KnigaRead.com/
KnigaRead.com » Проза » Разное » Даниэль Пеннак - Диктатор и гамак

Даниэль Пеннак - Диктатор и гамак

На нашем сайте KnigaRead.com Вы можете абсолютно бесплатно читать книгу онлайн Даниэль Пеннак, "Диктатор и гамак" бесплатно, без регистрации.
Перейти на страницу:

Она прервала себя, чтобы спросить:

— Вы помните тот эпизод, когда Гинкель, проходя по коридору своего дворца, врезается в знак двойного креста, который Чаплин превратил в символ нацистской Томании.

Да, мы помнили эту сцену.

— А вам не показалось странным, что можно споткнуться на ровном месте, на плоской мозаике?

— Символически, — сказал я наугад. — Знак Гитлера скоро должен был вырасти из свастики…

Я был прав, но ирония этого эпизода оказалась убийственнее, чем я мог подумать.

— Двойной крест, — объяснила нам Соня (the double cross — надувательство, обман, дезинформация), — это было название самой секретной, самой извращенной, самой опасной службы контрразведки, которую когда-либо организовывали англичане и официальным главой которой был человек по имени Мастерман. Причем этого Мастермана вряд ли можно было бы назвать мягким человеком. С этой точки зрения, сцена представляла собой прямое послание (прямое, как удар в челюсть, честное слово), отправленное Черчиллем Гитлеру: «Тебе каюк, моя прелесть, считай, что ты уже лежишь в могиле. Мы с моими товарищами лично этим занимаемся».

8.

В ресторане нам вежливо указали на дверь, погасив свет. Дело в том, что Соня полночи рассказывала нам продолжение.

Поддавшись чувствам, она не замедлила поведать историю тайных похорон своему юному любовнику. «В конце концов, это был прекрасный сюжет для фильма!» В самом деле, сюжет оказался настолько хорошим, что мгновенно достиг ушей Корды, может быть, даже ушей его шефа Дансея или, того больше, самого Черчилля, который любил веселые истории, и особенно хорошо выдержанные характеры. Короче, СИС завербовали героиню, и год спустя Соня высадилась в Париже в качестве модистки в салоне у Коко Шанель, где с оккупантами держались на короткой ноге.

— На самом деле это был лучший трамплин, чтобы нырнуть с головой в самую нацистскую гущу!

Вот так, шпионка в семнадцать лет, которая к тому же «выполняла то, что ей следовало выполнить», до тех пор пока некий Адольф Гитлер не попался на удочку double cross.

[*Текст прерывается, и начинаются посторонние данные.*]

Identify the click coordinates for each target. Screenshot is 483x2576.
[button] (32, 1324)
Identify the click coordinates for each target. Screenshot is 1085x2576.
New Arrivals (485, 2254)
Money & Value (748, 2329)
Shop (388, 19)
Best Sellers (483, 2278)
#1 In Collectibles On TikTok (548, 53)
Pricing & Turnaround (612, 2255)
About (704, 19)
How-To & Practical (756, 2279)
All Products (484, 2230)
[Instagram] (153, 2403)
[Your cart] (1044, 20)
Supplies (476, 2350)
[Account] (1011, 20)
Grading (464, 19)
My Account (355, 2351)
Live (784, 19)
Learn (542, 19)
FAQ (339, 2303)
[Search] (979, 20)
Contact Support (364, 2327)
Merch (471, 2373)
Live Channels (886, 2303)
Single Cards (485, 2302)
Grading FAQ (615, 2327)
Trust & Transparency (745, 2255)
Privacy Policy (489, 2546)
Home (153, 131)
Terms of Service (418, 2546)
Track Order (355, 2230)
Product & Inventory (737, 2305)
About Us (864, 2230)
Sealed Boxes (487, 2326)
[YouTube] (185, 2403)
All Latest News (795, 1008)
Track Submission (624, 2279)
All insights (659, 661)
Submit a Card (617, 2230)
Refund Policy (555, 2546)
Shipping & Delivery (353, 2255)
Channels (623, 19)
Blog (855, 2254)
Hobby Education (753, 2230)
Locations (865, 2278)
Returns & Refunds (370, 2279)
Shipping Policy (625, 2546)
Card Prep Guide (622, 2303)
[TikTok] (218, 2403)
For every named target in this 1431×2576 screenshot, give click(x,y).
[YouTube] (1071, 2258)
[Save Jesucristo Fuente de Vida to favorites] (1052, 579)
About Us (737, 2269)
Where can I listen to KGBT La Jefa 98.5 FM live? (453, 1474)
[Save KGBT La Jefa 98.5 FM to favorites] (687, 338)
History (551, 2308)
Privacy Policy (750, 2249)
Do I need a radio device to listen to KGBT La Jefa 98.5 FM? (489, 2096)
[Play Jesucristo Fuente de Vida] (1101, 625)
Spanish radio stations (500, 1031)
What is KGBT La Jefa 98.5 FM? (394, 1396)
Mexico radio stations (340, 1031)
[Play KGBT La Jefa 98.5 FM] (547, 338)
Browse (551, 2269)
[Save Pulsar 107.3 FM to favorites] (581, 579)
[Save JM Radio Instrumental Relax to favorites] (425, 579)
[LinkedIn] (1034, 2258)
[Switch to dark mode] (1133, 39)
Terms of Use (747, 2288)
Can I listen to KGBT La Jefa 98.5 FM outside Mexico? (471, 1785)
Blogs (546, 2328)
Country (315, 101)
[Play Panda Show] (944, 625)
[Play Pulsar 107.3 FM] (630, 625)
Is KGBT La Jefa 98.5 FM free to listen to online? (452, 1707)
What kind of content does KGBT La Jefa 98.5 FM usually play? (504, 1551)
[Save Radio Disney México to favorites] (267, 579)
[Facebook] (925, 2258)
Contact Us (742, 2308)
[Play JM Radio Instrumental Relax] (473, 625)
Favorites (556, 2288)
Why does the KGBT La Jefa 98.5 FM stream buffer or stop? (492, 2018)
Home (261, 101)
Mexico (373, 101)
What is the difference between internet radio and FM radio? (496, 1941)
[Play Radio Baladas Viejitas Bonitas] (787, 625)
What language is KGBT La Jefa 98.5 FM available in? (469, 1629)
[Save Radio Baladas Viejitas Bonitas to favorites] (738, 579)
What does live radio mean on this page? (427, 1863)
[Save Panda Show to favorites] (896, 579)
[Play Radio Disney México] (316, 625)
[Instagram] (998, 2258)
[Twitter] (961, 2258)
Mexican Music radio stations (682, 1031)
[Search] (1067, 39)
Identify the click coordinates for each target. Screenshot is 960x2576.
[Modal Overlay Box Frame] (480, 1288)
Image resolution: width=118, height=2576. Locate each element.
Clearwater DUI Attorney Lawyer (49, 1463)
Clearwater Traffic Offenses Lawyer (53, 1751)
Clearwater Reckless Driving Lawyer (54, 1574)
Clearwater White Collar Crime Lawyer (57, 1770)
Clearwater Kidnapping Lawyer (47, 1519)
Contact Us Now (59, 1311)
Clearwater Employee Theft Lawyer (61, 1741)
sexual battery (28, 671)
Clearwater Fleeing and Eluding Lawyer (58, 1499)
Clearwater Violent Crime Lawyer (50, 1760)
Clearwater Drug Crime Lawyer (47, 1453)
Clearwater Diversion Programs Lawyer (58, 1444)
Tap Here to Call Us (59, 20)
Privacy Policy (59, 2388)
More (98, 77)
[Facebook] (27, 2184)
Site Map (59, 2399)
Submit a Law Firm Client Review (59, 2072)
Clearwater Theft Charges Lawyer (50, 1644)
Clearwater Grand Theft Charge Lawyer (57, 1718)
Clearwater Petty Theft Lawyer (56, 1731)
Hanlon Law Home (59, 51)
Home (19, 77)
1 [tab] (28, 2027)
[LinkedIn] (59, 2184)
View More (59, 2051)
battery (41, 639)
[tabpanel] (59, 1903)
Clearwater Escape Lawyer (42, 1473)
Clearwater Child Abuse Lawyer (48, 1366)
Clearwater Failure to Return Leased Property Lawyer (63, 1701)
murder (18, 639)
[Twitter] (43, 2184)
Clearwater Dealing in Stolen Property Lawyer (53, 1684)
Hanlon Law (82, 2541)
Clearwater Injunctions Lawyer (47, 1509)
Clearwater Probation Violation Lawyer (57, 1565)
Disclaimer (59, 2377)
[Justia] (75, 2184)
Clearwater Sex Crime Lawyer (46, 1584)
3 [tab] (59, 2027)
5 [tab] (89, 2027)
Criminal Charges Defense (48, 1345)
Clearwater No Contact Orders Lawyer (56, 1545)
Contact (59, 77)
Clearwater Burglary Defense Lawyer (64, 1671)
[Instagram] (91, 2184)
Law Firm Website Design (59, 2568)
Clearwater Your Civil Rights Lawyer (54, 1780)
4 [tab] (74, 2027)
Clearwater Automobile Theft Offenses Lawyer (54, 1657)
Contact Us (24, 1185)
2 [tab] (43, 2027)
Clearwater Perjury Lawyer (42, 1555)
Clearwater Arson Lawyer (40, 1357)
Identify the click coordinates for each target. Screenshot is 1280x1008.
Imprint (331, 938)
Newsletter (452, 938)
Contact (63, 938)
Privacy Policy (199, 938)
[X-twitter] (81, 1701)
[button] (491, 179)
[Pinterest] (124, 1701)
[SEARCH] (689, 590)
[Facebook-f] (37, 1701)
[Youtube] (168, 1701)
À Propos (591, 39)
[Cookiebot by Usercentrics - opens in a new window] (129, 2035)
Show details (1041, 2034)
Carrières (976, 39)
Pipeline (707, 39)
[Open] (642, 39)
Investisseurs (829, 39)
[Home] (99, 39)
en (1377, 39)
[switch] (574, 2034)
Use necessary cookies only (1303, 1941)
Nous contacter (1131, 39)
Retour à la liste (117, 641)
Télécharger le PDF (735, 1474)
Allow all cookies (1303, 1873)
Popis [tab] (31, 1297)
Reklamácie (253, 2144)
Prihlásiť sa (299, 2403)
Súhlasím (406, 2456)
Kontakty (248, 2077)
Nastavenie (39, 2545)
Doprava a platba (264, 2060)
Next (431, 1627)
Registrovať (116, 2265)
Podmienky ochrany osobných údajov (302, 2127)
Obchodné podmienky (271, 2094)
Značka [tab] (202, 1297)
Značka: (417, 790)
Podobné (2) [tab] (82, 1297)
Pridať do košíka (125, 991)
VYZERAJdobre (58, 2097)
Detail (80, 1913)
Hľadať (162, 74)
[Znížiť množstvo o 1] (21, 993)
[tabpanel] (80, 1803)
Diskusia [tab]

Мы, затаив дыхание, слушали ее, не смея прерывать. Ресторан потихоньку пустел, а мы слушали ее рассказ про четыре года ее юности, которые могли бы наполнить целые четыре жизни.

Мы давно уже опоздали на метро. В такси, которое везло нас домой, Соня после долгой паузы наклонилась ко мне:

— Я прекрасно знаю, о чем вы сейчас думаете.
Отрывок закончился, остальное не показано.